#### Task item:
Search the records for lines with the word "link" and copy each match.

#### Data records:
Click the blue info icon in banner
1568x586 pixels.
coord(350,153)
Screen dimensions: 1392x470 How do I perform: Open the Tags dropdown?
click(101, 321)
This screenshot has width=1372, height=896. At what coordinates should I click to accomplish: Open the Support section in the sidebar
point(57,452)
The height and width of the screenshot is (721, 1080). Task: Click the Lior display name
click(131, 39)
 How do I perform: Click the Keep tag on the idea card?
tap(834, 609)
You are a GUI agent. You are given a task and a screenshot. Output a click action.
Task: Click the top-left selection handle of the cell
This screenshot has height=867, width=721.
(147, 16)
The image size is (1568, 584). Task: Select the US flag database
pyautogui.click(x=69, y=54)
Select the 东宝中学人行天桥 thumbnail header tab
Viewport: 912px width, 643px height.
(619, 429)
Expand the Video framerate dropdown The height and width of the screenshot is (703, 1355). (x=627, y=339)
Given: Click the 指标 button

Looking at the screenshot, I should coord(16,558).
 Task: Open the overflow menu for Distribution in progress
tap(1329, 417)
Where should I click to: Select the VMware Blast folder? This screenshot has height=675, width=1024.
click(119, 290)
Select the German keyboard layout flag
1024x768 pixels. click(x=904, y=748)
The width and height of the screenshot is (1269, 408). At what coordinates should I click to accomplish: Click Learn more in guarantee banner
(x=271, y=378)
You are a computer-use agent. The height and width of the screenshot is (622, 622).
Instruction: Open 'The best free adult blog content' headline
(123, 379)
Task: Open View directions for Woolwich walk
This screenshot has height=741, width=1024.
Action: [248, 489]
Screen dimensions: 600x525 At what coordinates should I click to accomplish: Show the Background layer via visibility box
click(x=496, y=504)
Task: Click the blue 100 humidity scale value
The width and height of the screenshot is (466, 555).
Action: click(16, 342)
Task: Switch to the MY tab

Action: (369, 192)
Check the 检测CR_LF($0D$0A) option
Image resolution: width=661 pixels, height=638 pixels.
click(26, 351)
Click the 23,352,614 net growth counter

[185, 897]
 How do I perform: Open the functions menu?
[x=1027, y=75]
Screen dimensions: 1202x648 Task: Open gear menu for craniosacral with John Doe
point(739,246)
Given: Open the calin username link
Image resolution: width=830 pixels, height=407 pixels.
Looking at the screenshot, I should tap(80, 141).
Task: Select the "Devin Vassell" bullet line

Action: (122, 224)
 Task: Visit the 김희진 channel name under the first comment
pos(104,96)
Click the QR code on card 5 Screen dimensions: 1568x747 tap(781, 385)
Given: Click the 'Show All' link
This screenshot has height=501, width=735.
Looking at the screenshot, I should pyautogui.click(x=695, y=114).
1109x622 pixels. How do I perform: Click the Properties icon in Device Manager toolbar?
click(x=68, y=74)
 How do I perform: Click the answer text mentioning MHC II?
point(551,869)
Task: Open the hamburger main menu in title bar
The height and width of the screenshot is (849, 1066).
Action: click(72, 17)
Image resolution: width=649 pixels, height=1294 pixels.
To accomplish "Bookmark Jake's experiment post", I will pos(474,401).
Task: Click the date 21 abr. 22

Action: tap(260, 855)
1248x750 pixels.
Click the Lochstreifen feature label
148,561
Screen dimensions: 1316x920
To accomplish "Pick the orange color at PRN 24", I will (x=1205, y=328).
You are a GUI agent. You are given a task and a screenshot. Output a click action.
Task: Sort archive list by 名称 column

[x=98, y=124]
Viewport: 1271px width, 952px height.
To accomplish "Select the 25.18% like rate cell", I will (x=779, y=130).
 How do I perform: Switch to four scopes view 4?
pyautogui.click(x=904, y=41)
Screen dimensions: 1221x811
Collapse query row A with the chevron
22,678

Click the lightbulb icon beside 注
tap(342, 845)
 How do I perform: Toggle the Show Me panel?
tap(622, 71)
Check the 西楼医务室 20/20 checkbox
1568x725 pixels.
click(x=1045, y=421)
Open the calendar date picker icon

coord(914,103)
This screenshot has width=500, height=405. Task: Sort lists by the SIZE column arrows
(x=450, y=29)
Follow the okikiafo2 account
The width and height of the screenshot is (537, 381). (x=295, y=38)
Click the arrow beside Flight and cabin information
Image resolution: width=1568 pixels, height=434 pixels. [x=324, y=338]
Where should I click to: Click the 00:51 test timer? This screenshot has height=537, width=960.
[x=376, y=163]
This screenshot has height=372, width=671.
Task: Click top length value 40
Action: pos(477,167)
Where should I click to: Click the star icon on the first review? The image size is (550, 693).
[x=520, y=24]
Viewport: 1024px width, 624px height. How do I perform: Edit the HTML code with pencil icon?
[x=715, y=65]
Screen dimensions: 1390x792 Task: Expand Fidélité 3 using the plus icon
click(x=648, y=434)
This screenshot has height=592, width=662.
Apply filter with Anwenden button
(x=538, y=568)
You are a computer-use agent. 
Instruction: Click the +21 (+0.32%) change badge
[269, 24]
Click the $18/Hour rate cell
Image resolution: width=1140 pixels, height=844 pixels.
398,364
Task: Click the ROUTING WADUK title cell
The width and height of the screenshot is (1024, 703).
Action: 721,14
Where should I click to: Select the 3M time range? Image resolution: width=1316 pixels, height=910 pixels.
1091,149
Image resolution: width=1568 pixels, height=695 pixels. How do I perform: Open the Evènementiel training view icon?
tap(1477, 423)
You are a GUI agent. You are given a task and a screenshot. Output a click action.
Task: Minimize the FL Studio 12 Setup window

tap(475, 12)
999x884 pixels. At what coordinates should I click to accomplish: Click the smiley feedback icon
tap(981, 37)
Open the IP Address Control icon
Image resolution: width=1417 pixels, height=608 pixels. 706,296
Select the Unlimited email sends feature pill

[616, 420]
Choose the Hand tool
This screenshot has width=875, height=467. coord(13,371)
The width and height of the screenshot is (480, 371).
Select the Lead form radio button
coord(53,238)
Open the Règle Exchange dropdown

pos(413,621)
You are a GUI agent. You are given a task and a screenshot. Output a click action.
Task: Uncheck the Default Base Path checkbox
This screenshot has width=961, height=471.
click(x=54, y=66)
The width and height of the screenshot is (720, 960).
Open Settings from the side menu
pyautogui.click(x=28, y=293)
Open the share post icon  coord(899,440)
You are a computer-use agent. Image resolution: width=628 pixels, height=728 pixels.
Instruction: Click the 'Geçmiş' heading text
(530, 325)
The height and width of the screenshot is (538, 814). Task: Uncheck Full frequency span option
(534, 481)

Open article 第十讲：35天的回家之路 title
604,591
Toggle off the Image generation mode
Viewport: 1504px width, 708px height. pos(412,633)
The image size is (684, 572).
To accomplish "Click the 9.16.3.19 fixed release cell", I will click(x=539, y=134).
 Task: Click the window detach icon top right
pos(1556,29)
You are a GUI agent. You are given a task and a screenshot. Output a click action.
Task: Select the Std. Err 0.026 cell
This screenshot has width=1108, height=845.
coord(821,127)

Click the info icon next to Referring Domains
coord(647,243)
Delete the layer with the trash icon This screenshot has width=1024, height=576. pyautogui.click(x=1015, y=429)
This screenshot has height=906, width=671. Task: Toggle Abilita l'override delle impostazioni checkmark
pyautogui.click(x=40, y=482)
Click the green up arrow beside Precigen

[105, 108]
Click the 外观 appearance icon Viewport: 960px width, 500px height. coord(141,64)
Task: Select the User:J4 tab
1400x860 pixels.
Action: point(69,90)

#### Written answer:
Given: Open the calin username link
Given: Click the 'Show All' link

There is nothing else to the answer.